*Vorliegender Auszug*

/---

Röhren-Nostalgie für's Wohnzimmer

120 alte sogenannte "Wohnzimmerradios", große schwere Kisten, hat Sepp Emmer in den vergangenen 25 Jahren gesammelt. Die meisten davon sind Flohmarktfunde. Einige wurden aber auch auf Wertstoffhöfen entsorgt. Ihre einstigen Besitzer wollten das "alte G'lump" nicht mehr haben. Vermutlich war ihnen der Radioapparat der Großeltern zu sperrig oder er funktionierte nicht mehr richtig. Dabei waren die "Wohnzimmerradios" damals richtig teuer. Ein Gerät kostete 180 bis 700 Mark. Dafür mussten die meisten Menschen lange sparen.

Über 20 Arbeitsstunden und viel Geduld

Der leidenschaftliche Sammler nimmt sich einige Stunden Zeit für jedes Gerät, um es auf Vordermann zu bringen. Stundenlang wird im Keller geschraubt, poliert, abgeschliffen und es werden Kabel geprüft. Der Siegsdorfer haucht dem alten Radio mit viel Geschick neues Leben ein. Zwischen 20 und 30 Arbeitsstunden braucht er, bis ein alter Radio-Kasten wieder hübsch aussieht und einwandfrei funktioniert. Das Wiederherrichten der teilweise ganz schön ramponierten und verstaubten "Wohnzimmerradios" ist Emmers Passion. Gerade in den Wintermonaten sitzt er stundenlang im Kellerraum des Hauses und tüftelt herum. Mindestens ein Gerät ist immer an: "Zur Unterhaltung höre ich nur Bayern 1, das ist mein Lieblingssender." Sepp Emmer verkauft das eine oder andere Sammelstück, das tipptopp restauriert zwischen 300 und 400 Euro kostet.

\---

Wie viele Arbeitsstunden braucht Sepp Emmer laut dem Text über die alten Wohnzimmerradios, bis ein Gerät wieder hübsch aussieht und einwandfrei funktioniert?

*Gesammeltes Material*

/---

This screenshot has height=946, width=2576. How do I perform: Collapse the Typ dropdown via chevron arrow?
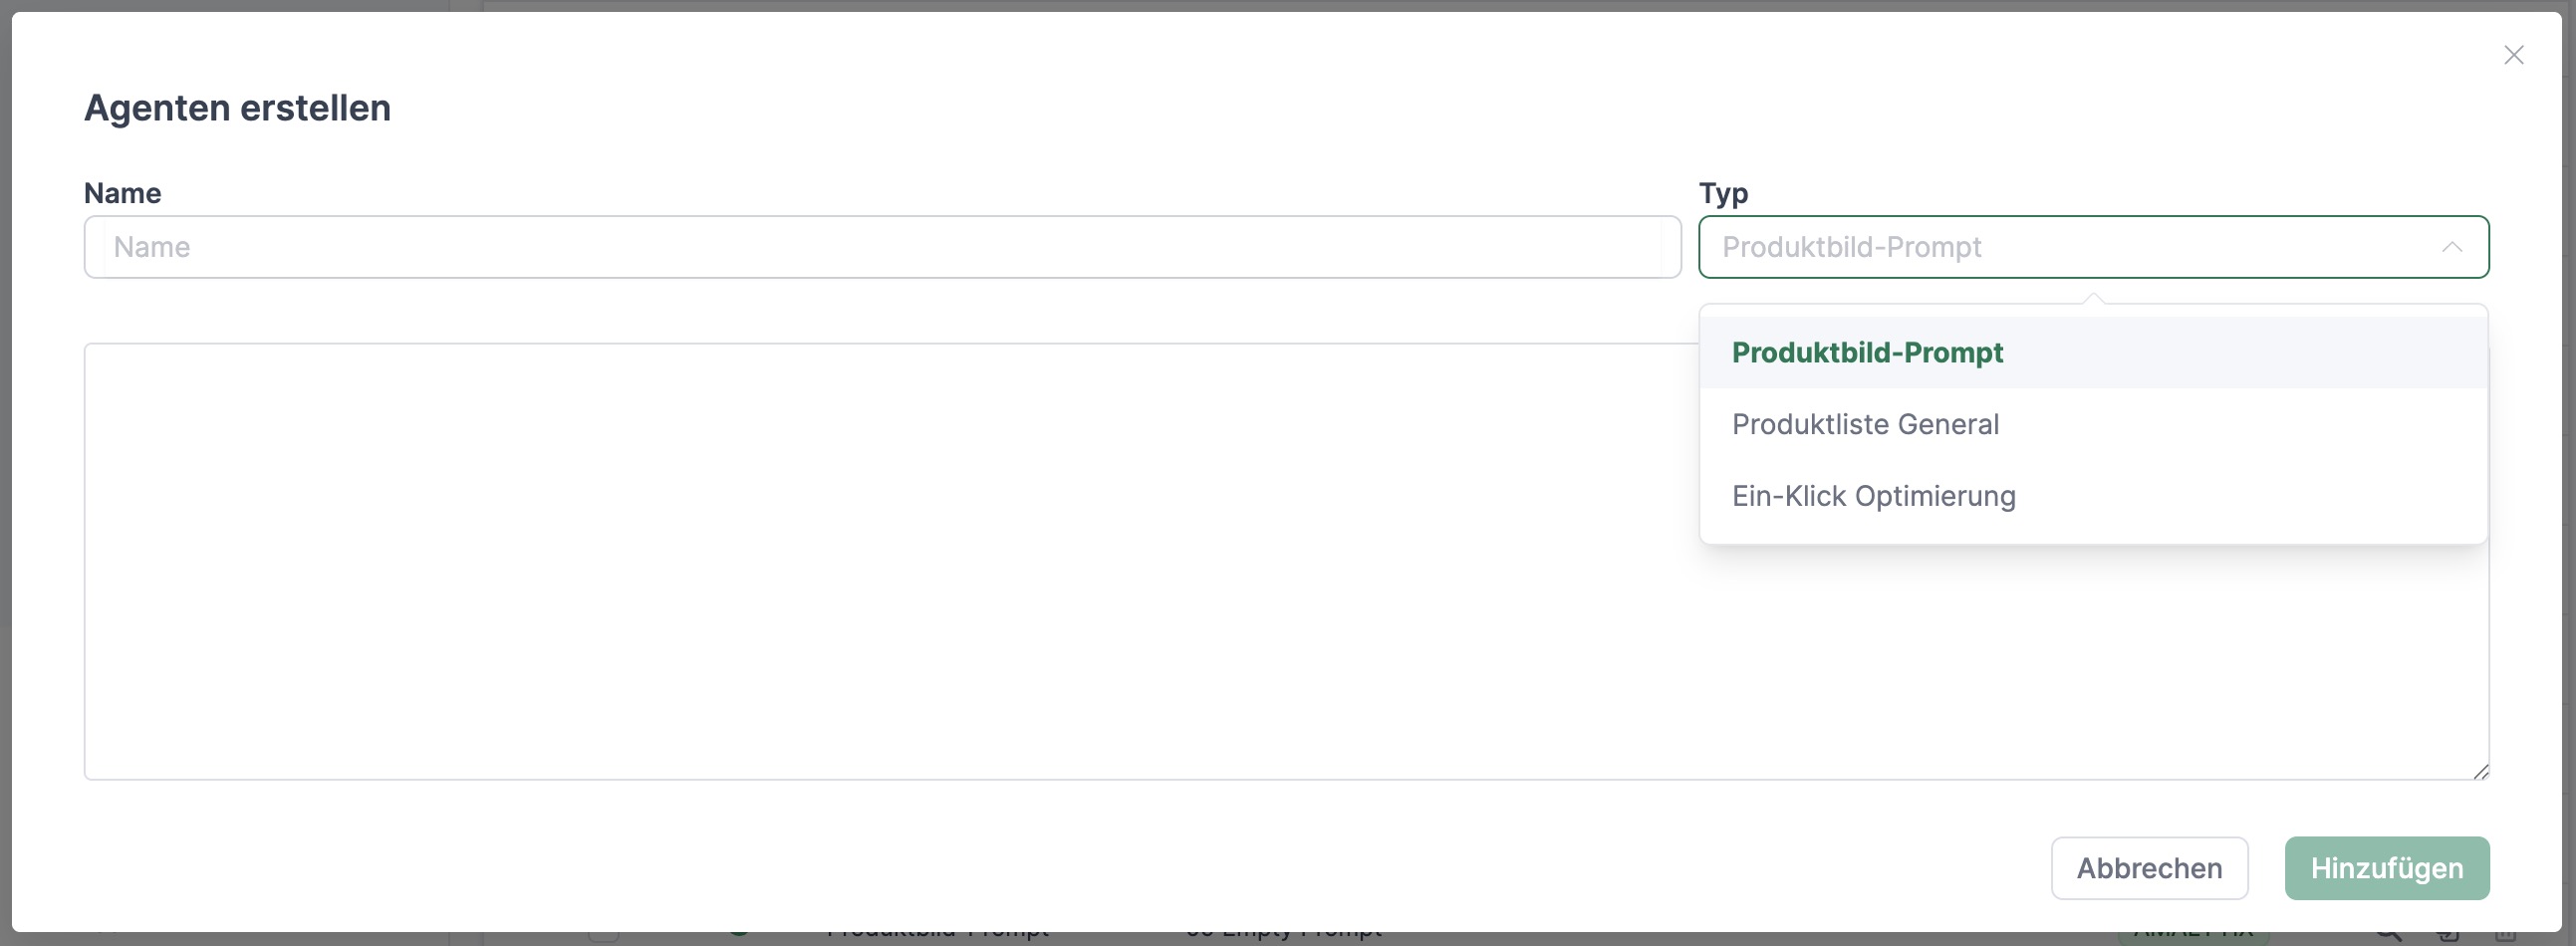(2451, 247)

\---

*Ergebnis der Übung*
Zwischen 20 und 30 Arbeitsstunden.